The dingbat apartment building was the predominant form of multifamily housing constructed in Southern California between 1950 and 1970, a typology that as such probably accounts for the majority of all buildings in Los Angeles that can reasonably be considered to be Lower Modernist – modern in style and intent, but failing to meet the rigorous criteria of the High Modern.
The popularity of this term to describe such buildings is due to Reyner Banham’s use of it in Los Angeles: The Architecture of Four Ecologies. Writing in 1971, practically still in the days when they were being constructed, Banham defined the dingbat thus:
This useful term – “the basic Los Angeles dingbat” – was probably invented by Francis Ventre during the year he taught at UCLA and lived in a prime example of the type within handy traffic-roaring distance of the San Diego, and denotes the current minimal form of multi-family residential unit.
It is normally a two storey walk-up apartment-block developed back over the full depth of the site, built of wood and stuccoed over (175).
The etymology is uncertain, though it is often asserted that the term derives from the affinity between typographical “dingbat” symbols and the starburst ornamental elements often affixed to the front of dingbat apartment buildings. I am inclined to doubt this explanation, because I doubt that laypeople were widely aware of the “dingbat” as a typographical symbol (and not merely a pejorative meaning “crazy” or “stupid”) in the days before personal computers. But today the symbolism fits nicely.
While it is certain that the term “dingbat” describes a type of apartment building in Southern California, there exists also a challenge to delineate what is, and what is not, a True Dingbat. Countless hours have been spent debating this utterly insignificant point, at least in the social circles in which I circulate.
Richard Marshall in his introduction to Edward Ruscha: Los Angeles Apartments offered an accurate but bet-hedging definition, leaning heavily on Banham’s earlier description:
Dingbats… are typically two-story walk-up structures with a side-loaded exterior corridor and exterior circulation. Usually a boxy rectangle of wood construction with stuccoed exterior walls, these 1960s apartments display an eccentric, embellished, cheap, and often ridiculous version of the pure Modern style exemplified by Neutra and Schindler. Designed to be cost-effective, they were built to fill the entire lot from the sidewalk property line to the back, with parking efficiently tucked under the living areas in carports (11).

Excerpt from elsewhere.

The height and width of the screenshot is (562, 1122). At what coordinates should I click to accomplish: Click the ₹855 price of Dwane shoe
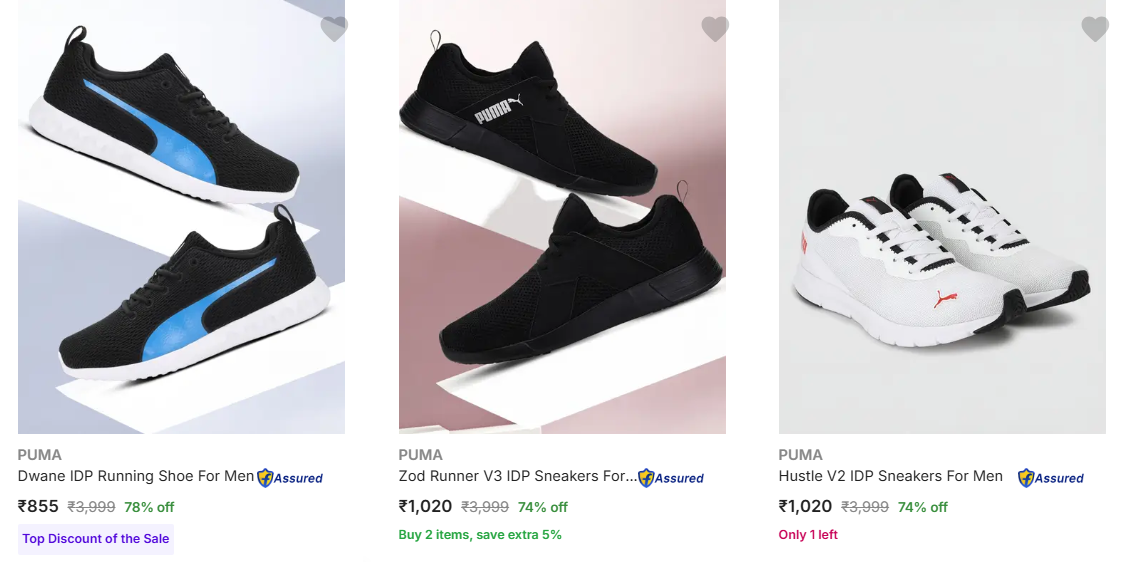click(x=39, y=507)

I would follow the lead of Banham and Marshall and define the dingbat based not on the swinging 1950s-1960s stylistic clichés that we associate with the dingbat, the color schemes, fanciful nameplates and starburst ornaments, but rather based on technical criteria such as occupancy, date of construction, and parcel size. The dingbat is a two-story wood-framed apartment building constructed between 1950 and 1970 on a single-wide lot of approximately 7500 square feet and comprising five to 12 units, each accessed by an individual entry. If a building otherwise dingbat-like violates any of these rules, I consider it to be Dingbat-Like or Dingbat-Styled, rather than a True Dingbat. The dingbat commonly uses underslung parking in exposed carports, and almost always has a cement plaster finish, but neither of these is essential to its character.
My personal history with dingbats began in 2002 when I moved to Los Angeles to attend architecture school and moved into the dingbat at 3708 Midvale Avenue in Palms, pictured above. In the neighborhood of Palms, the dingbats are hard to miss. Armed with my copy of Banham’s Los Angeles, it was not long before I became a Dingbat Ranger. I wrote an essay on dingbats for Dana Cuff’s “Provisional City” seminar at UCLA in 2003; and by 2004 I had begun planning my magnum opus, which was to be an infinitely long book on the history, theory and practice of dingbats code-named The Dingbatifesto. The darling dingbat was what truly indoctrinated me into the Lower Modernisms, and this present blog project is both a derivative of my interest and inconsistent research into dingbats, and a response to my failure to sit down and produce that book-length Dingbatifesto alone out of my own initiative.
I will be scooped, fortunately, in my efforts to create the first book wholly about dingbats (excluding designer Clive Piercy’s wonderful collection of dingbat snapshots, Pretty Vacant). In a few months the Los Angeles Forum for Architecture and Urban Design, organizers of last year’s ”Dingbat 2.0” design competition, will be publishing a book documenting the competition and collecting essays and features on dingbats. My co-author, architect and LA Forum Vice-President, Thurman Grant, and I are contributing a kind of illustrated primer on dingbats. I have spent the last few weeks on the prowl, dingbat hunting, and I am pleased to present below a gallery of photos of righteous specimens.
I hope to share a cornucopia of dingbat fun via this blog in the coming years. The Dingbatifesto is going online and now it can be both virtual and infinitely long.